Binocular Double Stars

Binocular Double Stars
an activity for binoculars or a small telescope

The stellar components of some double stars can be separated by using 
only 10 power binoculars. Here are ten binocular doubles to start your 
journey of discovery! 

Map DSA shows the locations of ten double stars in the early evening April sky.

Be sure that the binoculars are steadily supported to minimize vibrations for the 
sharpest view. Brace your arm against a solid surface such as a wall or a car roof, or, 
better yet, use a tripod.

Magnification and Angular Separation. People with average eyesight should be able 
to see two stars that are separated by 4 minutes of arc – with many people being able 
to discern two objects separated by 2 minutes. (Keep in mind that the full moon has a 
true angular diameter of 30 arc minutes.) 
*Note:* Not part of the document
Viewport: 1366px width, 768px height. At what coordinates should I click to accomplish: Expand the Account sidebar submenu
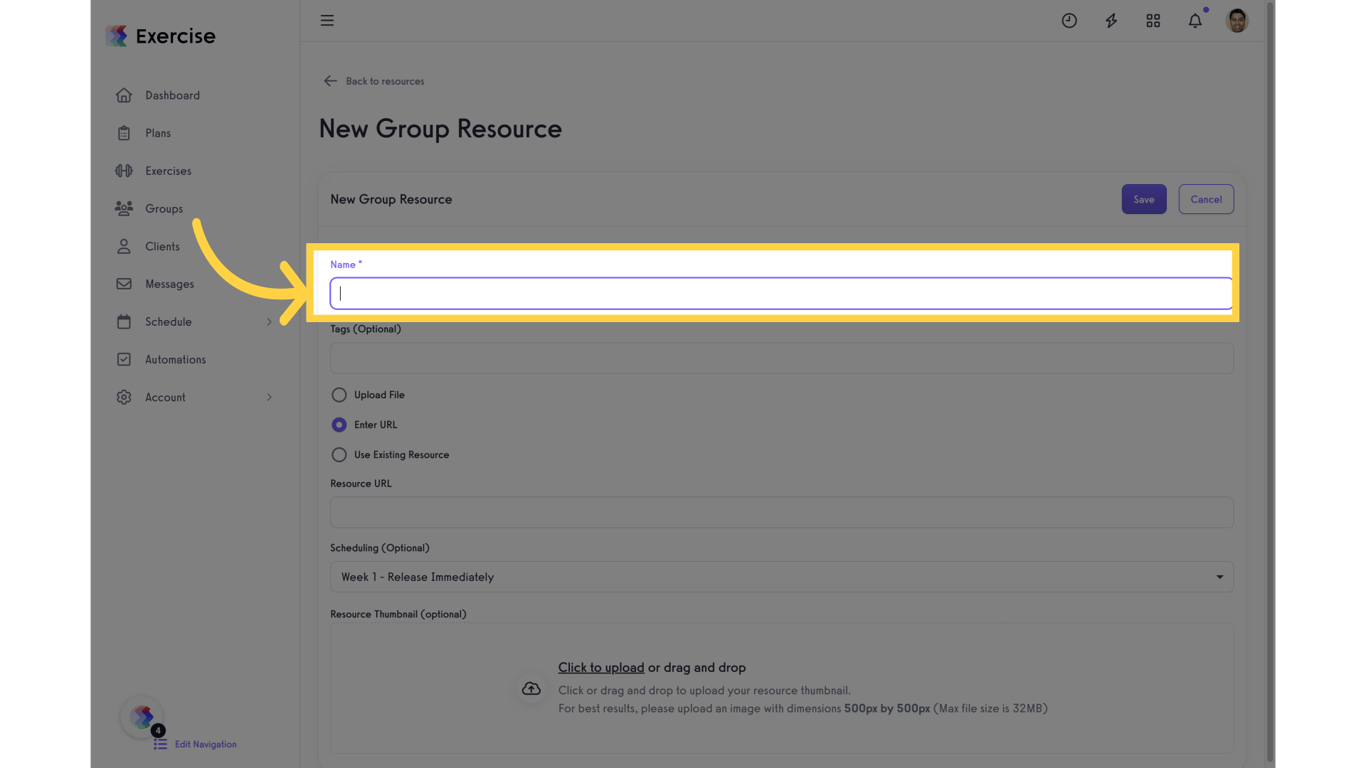[269, 398]

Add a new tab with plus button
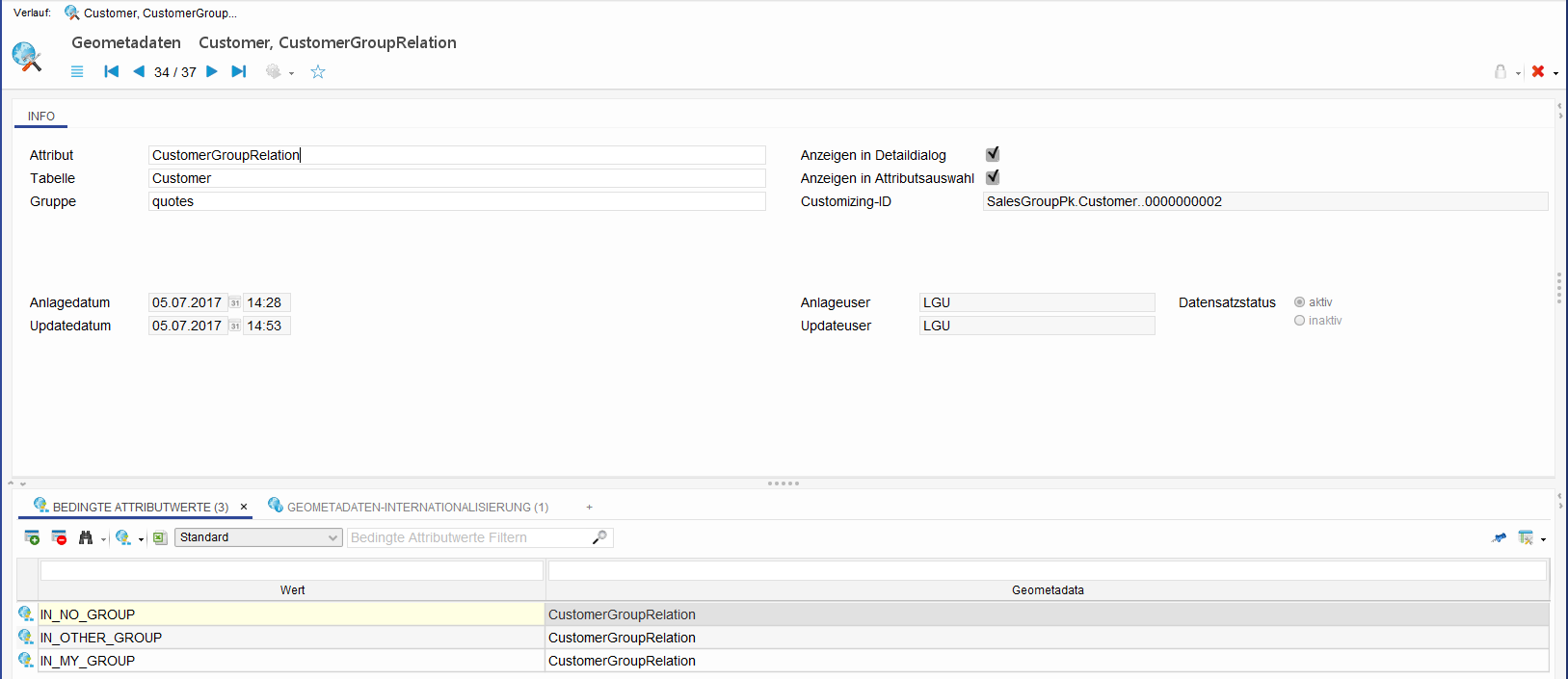(x=589, y=507)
Since the double stars in this activity have a true angular separation of at least 41 arc 
seconds, a pair of 10 power binoculars will increase their apparent separation ten times 
to at least 410 arc seconds, which equals slightly more than 7 arc minutes. Therefore, 
while they will appear close, they should be discernible as two separate points of light. 

Three double stars are challenges. Two because they are very close indeed, and one 
because the primary star is much brighter than the secondary.

An 8th-magnitude star is very dim for 10x50 binoculars. So, go no fainter. Steady 
support is essential. Otherwise, they just won’t be split.